Barry Pangrle — extended biography

Barry Pangrle

Barry started his career as an academic on the faculty in the ECE Department at UCSB and the Computer Science Department at Penn State University where he taught courses in Computer Architecture using Hennessey and Patterson and VLSI design as well as a course in neural networks using McClelland and Rumelhart’s Parallel Distributed Processing texts. At Penn State, his undergraduate students with no previous VLSI design experience were able to tape out small bit-sliced simple processors using MOSIS in one semester.

In 1994 Barry moved to Silicon Valley, initially managing the R&D for a team of exceptionally talented engineers, that brought a novel high-level design concept all the way to a fully released product that was used by Hitachi on many chips and FPGAs. From there he joined his first fabless semiconductor startup where he was one of the first ten employees and hired and led the design methodology team that implemented an efficient RTL C-based methodology for designing and verifying a multi-threaded processor that was presented at DAC in 2002.

He returned to Synopsys in 2002 to head up the Power Compiler and PrimePower power optimization and analysis teams. He grew the team and directed the development of the next generation Power Compiler code that cut the number of outstanding bugs in half and merged into the main code base ahead of schedule. The annual revenue for these products grew significantly during this period into the tens of millions of dollars.

Since then Barry has notably worked at Mentor Graphics (now Siemens EDA) as their in-house power expert working closely with customers and across BU R&D teams to set company strategy relative to power analysis, management and verification, at NVIDIA as a member of their power methodology team where he coded RTL to reduce micro-power spikes and improved on-chip power estimation leading to a 4% improvement in 3Dmark performance, and as a co-founder of energy-efficient HPC fabless semiconductor company Esperanto Technologies, where he was responsible for tools and methodologies as well as leading early IT efforts in setting up their offices and hybrid colocation center. He also created the RTL power analysis flow at SiFive and performed post-silicon analysis for their quad-core RISC-V Freedom Unleashed 740 used in their Unmatched development board.

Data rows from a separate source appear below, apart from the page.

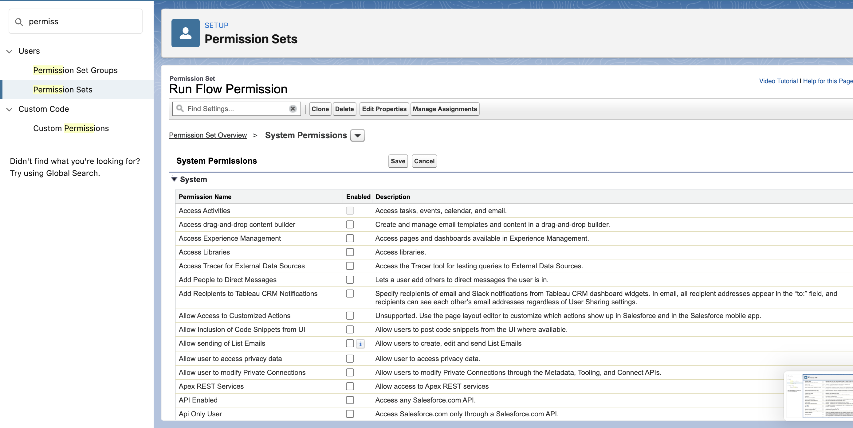Click info icon beside Allow sending List Emails
Image resolution: width=853 pixels, height=428 pixels.
[360, 344]
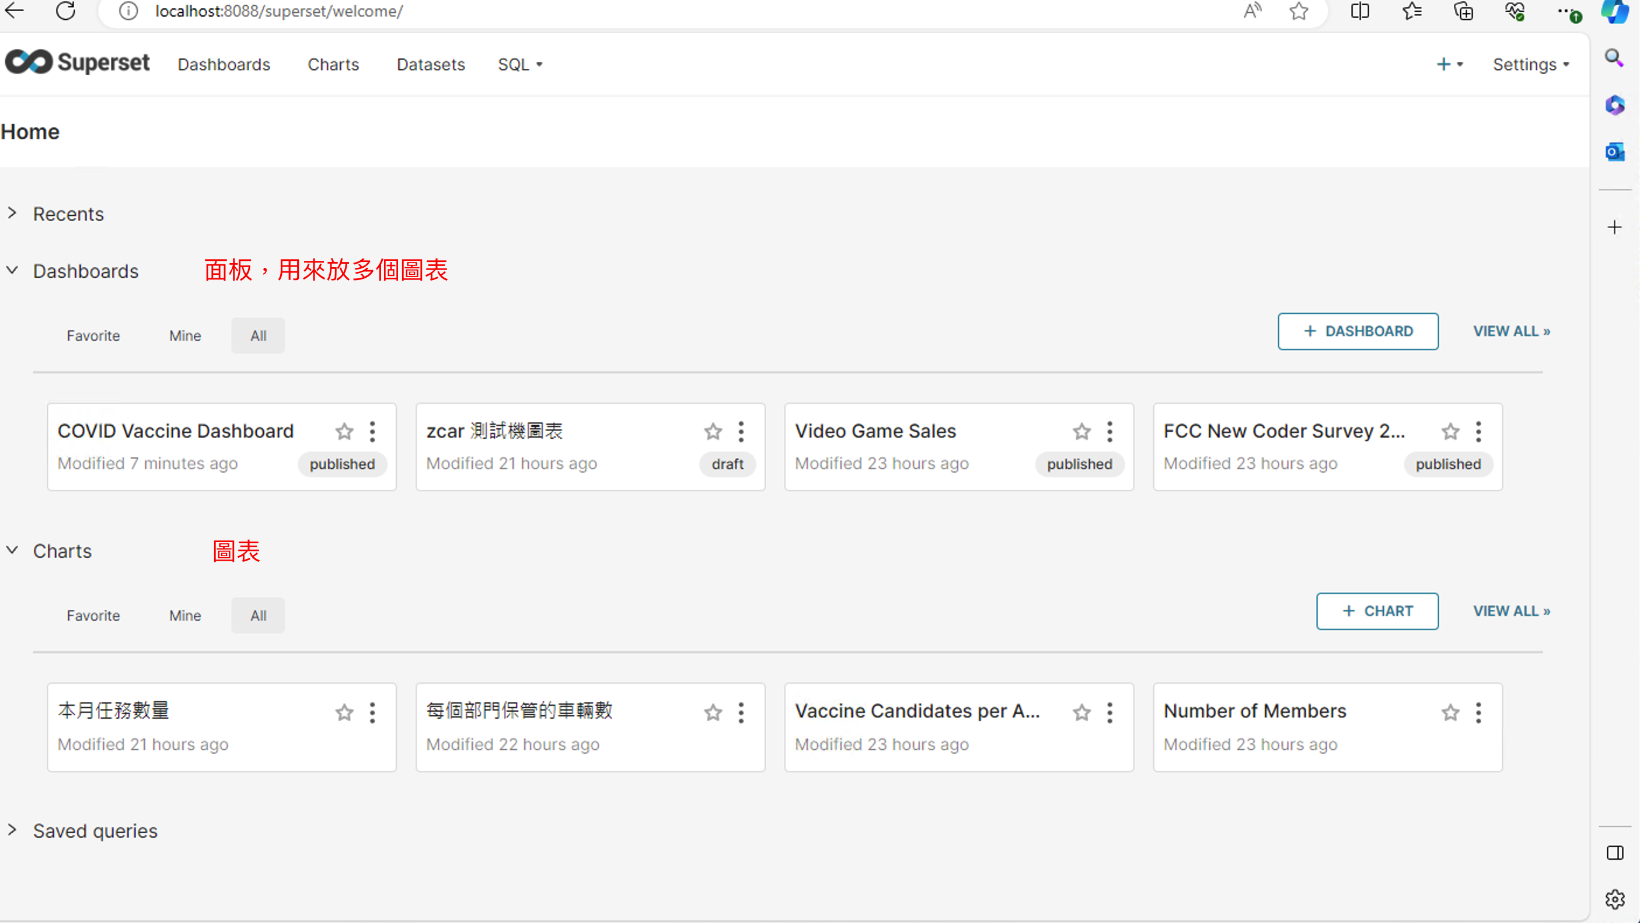Open the actions menu for Number of Members chart
The width and height of the screenshot is (1640, 923).
1478,712
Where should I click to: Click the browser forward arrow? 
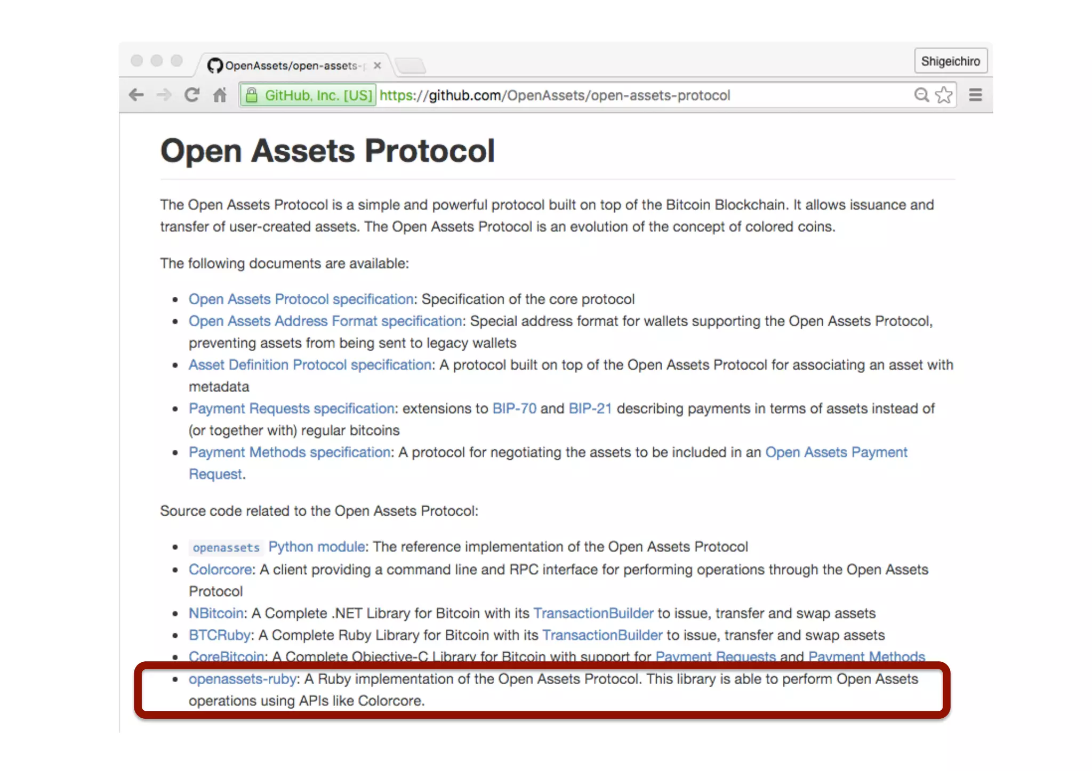point(164,95)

An aspect of designing for high-performance, energy-efficient systems that he finds exciting is that it touches on all phases of the design and verification processes. Typically, the largest benefits are obtained at the architectural level and its important to track efficiencies at each successive stage, as well as the software and compiler components, all the way down to getting the most from the underlying characteristics of the transistors.

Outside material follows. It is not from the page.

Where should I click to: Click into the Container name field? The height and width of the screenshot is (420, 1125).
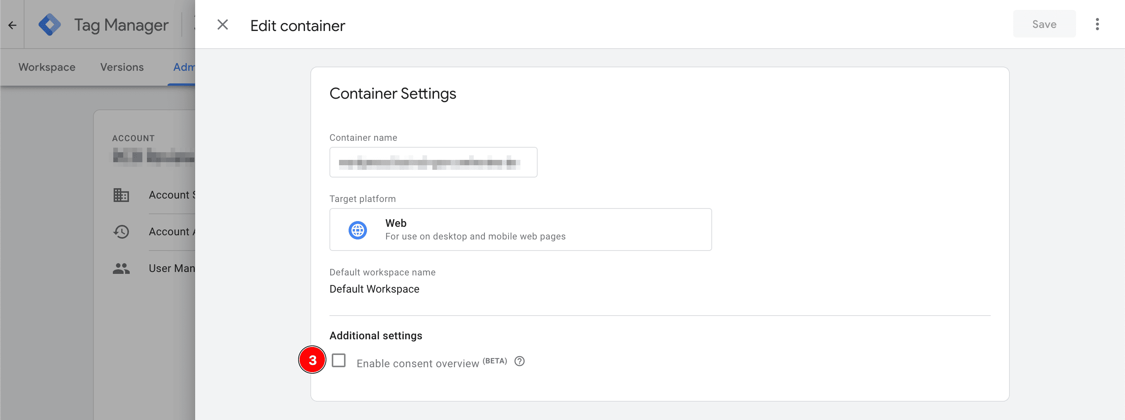[x=433, y=162]
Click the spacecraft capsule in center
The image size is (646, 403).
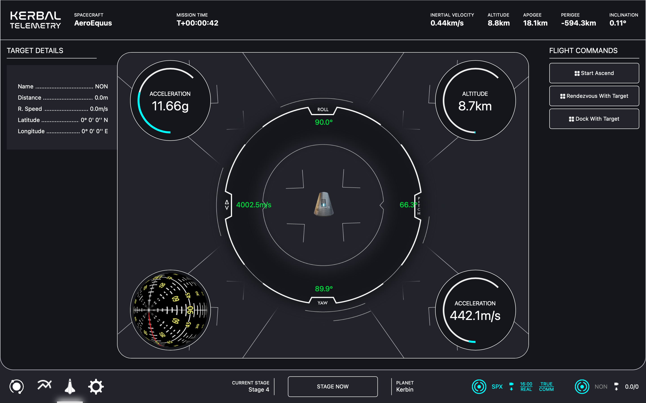324,204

Barry has authored and co-authored many published reviewed papers and book chapters as well as online articles at Semiconductor Engineering. He is a senior member of the IEEE and a past general co-chair of the International Symposium on Low Power Electronics and Design (ISLPED) and has also served on numerous technical program committees for DAC, ICCAD, ISLPED, among others. He currently also serves as the Open Source Lead for the IEEE P1801 (UPF) Working Group.